Please note Device Access rules are only applicable to Unimus 2.4 and older releases.
In Unimus 2.5, Device Access rules were replaced by Object Access Policies.
Device Tags can be used to further limit access of accounts.
If an account has no tags defined, it can see all devices.
Affected features
- 'Devices' view
- 'Zones' view
- 'Device Tags' view
- 'Backups' view
- 'Config search' view
- 'Mass config push' view
- 'Credentials' > 'Show usage'
- 'Schedules' > 'Show scheduled tasks'
- 'Other settings' > 'Per-Tag connectors'
- 'Other settings' > 'Sensitive data stripping'
Assigning tags to devices
We can create as many tags as needed using the 'Add' button in the 'Device tags' table.
After a tag is created, we can tag devices with this tag using the 'Tag devices' table.
Selecting a tag and pressing "Un-tag devices" will allow us to remove devices from this tag.
(if an account is already access-limited by tags, they can only Tag/Untag devices with tags they have access to)
On the 'Devices' view, you can also see a clickable Tag icon which allows for tagging/untagging devices.
Tagging devices from Zones
Zones can add tags to all devices that belong to the Zone.
To use this, simply add a tag to a zone in the 'Zones' view, and all devices in that zone will be tagged with the selected tag(s)
Assigning tags to accounts
Tags can be applied for access restrictions to any account, to limit the access of that account only to devices with that tag.
If tags are applied to an account, the account can also only see zones which also have this tag applied in the 'Zones' view.
By default, users have access to all devices present in Unimus.
You can add tag limitations to accounts in the "Device access" table in "User management".
To do this, create rules (account / tag bindings). You can add as many rules as needed to achieve proper access separation.
Usage example
We want user 'Bob' to only have access to the WiFi APs in Unimus.
For example, when Bob does a Config search for 'password', he would see results only in configs of the APs.
First we create user 'Bob' with 'Read-only' access role.
Next we create the 'APs' device tag in "Device tags" screen.
After the tag is created, we give access to the devices with the 'APs' tag to Bob.

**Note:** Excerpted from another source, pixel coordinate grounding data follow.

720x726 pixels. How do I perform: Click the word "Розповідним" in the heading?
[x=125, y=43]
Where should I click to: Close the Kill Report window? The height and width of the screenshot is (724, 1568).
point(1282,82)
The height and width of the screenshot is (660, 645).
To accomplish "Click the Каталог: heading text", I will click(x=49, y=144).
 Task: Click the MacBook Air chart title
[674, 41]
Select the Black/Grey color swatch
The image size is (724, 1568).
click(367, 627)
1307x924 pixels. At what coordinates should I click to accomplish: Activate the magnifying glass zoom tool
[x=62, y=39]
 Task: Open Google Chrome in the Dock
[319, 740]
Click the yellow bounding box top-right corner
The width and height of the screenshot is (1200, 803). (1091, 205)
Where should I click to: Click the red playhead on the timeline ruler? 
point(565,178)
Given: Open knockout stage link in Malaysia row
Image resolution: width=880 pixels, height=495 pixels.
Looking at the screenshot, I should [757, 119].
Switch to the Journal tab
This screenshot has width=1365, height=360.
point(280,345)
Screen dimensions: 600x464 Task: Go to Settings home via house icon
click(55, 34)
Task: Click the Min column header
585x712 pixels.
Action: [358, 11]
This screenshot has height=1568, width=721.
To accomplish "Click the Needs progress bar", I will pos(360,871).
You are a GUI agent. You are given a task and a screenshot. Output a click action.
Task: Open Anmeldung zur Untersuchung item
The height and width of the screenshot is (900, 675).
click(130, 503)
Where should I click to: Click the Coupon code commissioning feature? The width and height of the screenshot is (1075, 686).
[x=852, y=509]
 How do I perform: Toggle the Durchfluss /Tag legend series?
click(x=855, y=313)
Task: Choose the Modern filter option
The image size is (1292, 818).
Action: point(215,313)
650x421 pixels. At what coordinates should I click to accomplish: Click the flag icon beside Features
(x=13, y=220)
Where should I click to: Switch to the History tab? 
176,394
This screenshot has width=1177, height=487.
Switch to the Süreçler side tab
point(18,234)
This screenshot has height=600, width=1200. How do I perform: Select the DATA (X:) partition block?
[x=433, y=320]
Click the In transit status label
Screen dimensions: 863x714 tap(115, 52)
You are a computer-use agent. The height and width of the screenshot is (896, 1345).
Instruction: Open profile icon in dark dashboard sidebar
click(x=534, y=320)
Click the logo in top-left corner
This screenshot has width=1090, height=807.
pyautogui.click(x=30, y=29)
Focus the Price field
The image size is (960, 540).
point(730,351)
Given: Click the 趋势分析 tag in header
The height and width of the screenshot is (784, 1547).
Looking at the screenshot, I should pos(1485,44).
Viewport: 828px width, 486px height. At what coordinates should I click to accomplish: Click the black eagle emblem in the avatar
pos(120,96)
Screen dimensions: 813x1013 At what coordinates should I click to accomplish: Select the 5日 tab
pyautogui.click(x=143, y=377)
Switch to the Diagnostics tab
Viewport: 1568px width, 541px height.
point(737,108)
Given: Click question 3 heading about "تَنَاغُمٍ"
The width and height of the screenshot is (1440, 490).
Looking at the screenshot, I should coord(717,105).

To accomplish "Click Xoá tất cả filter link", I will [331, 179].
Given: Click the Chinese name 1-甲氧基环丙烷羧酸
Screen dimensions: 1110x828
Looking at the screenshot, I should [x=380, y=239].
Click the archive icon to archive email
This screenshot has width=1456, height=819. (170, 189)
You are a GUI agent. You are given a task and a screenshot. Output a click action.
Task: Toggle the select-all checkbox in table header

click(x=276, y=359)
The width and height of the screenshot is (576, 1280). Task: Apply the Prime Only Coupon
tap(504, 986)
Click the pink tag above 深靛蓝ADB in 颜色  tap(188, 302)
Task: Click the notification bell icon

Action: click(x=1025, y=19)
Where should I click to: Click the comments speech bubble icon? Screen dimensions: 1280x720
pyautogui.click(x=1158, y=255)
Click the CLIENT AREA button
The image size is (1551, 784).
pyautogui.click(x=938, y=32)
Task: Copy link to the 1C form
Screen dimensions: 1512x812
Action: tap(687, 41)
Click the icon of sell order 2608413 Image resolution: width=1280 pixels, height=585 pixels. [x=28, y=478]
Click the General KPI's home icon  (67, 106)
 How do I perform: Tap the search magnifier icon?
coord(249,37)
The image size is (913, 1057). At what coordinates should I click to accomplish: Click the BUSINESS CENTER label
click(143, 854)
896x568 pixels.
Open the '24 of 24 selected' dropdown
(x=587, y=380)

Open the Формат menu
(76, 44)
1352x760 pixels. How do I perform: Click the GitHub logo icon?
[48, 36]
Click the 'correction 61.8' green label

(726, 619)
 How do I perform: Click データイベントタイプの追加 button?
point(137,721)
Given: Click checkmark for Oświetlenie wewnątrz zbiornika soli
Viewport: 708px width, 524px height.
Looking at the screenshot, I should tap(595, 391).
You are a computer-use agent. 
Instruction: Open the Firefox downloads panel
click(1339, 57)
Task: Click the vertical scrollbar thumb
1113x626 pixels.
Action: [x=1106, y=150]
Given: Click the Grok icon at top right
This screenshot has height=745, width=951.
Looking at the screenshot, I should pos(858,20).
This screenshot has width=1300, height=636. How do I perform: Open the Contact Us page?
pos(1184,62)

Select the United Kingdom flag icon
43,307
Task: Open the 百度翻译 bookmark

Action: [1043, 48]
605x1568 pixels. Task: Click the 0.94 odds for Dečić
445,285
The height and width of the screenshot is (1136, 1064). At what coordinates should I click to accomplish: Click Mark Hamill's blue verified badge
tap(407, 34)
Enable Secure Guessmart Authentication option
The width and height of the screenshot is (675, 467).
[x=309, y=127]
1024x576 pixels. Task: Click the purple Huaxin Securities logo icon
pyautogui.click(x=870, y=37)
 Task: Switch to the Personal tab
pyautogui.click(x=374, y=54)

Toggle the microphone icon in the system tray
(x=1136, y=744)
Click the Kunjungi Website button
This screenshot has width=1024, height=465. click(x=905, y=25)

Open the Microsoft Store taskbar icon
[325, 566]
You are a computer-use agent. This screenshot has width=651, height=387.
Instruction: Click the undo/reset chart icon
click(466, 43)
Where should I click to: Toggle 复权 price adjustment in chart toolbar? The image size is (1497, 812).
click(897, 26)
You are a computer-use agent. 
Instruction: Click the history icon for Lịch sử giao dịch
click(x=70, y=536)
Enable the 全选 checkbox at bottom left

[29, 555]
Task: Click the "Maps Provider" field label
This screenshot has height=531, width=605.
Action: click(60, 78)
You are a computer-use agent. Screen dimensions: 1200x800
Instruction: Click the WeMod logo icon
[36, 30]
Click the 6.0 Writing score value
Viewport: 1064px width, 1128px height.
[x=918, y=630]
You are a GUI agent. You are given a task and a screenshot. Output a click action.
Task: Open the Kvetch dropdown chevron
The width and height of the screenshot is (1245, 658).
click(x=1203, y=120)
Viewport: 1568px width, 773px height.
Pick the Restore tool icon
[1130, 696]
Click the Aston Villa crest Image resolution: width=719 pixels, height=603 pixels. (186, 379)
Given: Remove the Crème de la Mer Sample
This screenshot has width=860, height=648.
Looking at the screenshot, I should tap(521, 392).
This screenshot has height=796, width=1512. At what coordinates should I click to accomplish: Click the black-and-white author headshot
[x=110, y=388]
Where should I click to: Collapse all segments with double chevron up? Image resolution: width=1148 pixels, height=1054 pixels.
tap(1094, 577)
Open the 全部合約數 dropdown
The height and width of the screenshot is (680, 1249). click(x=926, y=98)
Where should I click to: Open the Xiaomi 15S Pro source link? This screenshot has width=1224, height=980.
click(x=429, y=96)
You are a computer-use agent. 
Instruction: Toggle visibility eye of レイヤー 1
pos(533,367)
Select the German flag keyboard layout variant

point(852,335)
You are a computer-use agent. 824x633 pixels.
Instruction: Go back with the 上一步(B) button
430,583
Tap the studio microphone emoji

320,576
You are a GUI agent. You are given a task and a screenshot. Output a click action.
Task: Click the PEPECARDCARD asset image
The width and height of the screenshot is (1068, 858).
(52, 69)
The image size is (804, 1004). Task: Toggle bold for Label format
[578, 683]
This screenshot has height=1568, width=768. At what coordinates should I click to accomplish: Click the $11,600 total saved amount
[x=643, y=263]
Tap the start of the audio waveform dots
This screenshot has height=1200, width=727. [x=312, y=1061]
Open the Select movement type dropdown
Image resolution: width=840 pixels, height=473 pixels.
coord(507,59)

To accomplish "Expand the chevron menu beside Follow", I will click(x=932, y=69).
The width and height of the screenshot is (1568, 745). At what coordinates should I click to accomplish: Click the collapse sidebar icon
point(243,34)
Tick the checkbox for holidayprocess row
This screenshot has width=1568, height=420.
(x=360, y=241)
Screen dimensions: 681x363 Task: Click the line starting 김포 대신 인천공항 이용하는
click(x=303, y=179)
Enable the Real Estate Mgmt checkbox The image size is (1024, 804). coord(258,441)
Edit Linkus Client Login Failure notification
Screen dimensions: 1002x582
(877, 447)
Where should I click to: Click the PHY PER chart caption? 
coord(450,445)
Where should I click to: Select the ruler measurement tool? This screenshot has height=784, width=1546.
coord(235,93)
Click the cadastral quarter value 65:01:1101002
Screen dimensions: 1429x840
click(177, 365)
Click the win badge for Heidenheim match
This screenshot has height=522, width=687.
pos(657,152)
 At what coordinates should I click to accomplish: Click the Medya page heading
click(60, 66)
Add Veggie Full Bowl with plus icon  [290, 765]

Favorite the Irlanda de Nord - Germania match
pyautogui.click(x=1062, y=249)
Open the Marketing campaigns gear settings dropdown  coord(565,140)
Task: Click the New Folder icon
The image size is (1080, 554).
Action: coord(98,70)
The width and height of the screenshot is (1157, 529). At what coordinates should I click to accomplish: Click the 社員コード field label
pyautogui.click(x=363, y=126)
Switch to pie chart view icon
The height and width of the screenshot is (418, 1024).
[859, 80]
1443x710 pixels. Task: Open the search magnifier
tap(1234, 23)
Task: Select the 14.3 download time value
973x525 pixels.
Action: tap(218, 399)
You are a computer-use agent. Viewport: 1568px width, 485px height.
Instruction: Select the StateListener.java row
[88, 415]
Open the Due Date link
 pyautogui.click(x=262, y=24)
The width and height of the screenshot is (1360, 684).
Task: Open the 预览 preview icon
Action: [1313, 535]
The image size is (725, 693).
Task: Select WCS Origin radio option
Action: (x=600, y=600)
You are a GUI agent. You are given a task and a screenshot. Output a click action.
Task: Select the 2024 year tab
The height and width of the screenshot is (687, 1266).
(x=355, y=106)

We navigate to "User management > Device access", click "Add" and add to Bob's account the 'APs' tag.
Now we need to tag the right devices with the 'APs' tag.
In "Device tags" screen, we select the tag, and press 'Tag devices'.
We add the tag to the appropriate devices.
After this, our 'Bob' user will only see the devices that are tagged with the 'APs' tag when using Config search, or any other Unimus feature.